▶ **Required work**
Reproduce exactly the lines from the one containing "At what coordinates should I click to accomplish: Toggle" through the last line of the records below, both included. Leave out any pictures.

[Stored data entries]

━━━━━━━━━━━━━━━━━━━━

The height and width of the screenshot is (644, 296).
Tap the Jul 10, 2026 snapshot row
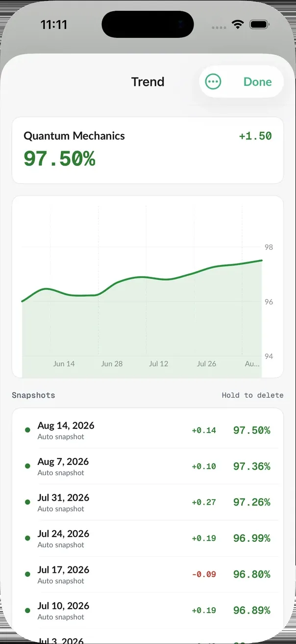click(x=148, y=610)
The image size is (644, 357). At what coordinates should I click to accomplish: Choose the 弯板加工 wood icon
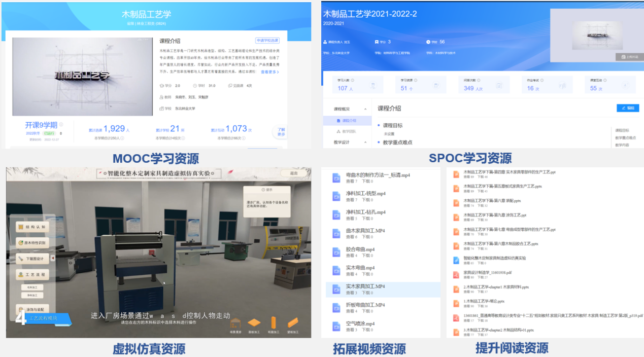click(x=292, y=324)
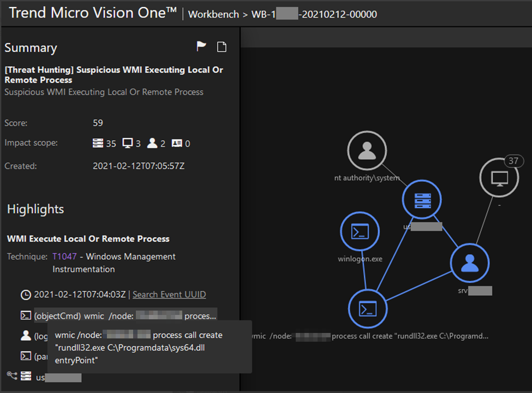This screenshot has height=393, width=532.
Task: Open the T1047 technique link
Action: click(x=65, y=257)
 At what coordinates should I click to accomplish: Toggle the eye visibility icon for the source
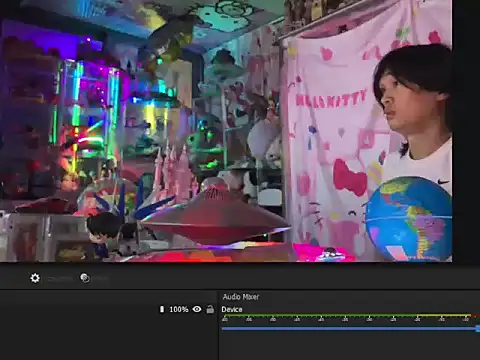(x=197, y=309)
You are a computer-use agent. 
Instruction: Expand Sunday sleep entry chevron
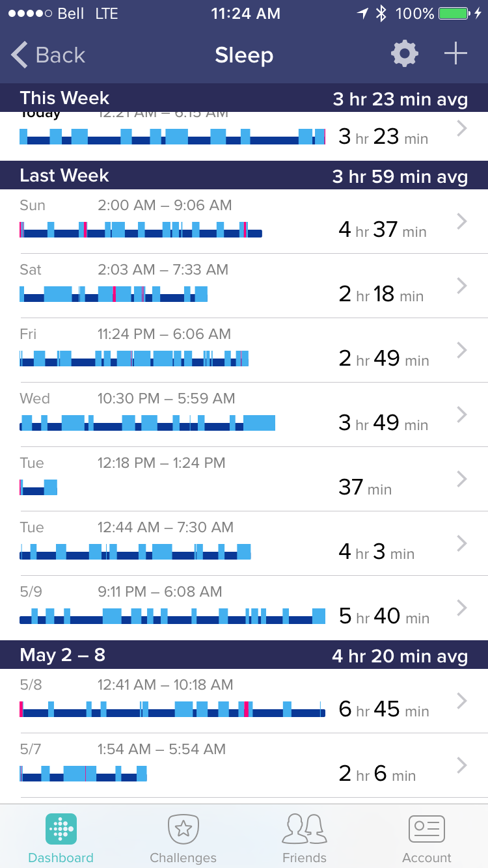click(x=462, y=222)
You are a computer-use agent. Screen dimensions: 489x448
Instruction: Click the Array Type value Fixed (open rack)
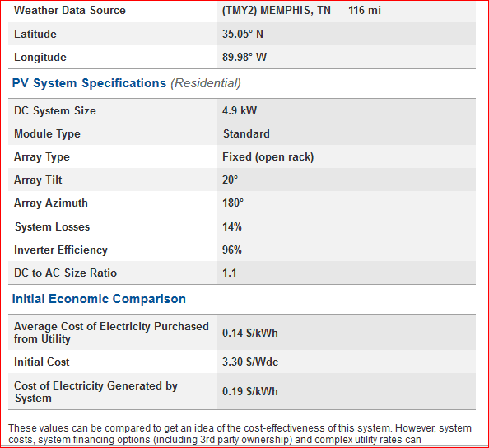(268, 157)
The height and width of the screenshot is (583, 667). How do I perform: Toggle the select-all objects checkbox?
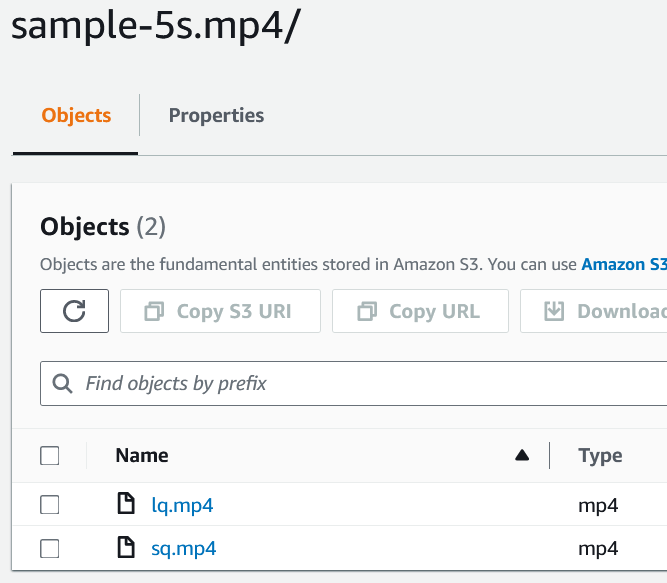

━━━━━━━━━━━━━━━━━━━━

▶ **Completed exercise**
 At what coordinates should I click to accomplish: Toggle the eye visibility icon for the source
(x=197, y=309)
You are a computer-use agent. 
Instruction: Expand Sunday sleep entry chevron
click(x=462, y=222)
You are a computer-use agent. Screen dimensions: 489x448
Instruction: Click the Array Type value Fixed (open rack)
(268, 157)
The height and width of the screenshot is (583, 667). How do I perform: Toggle the select-all objects checkbox?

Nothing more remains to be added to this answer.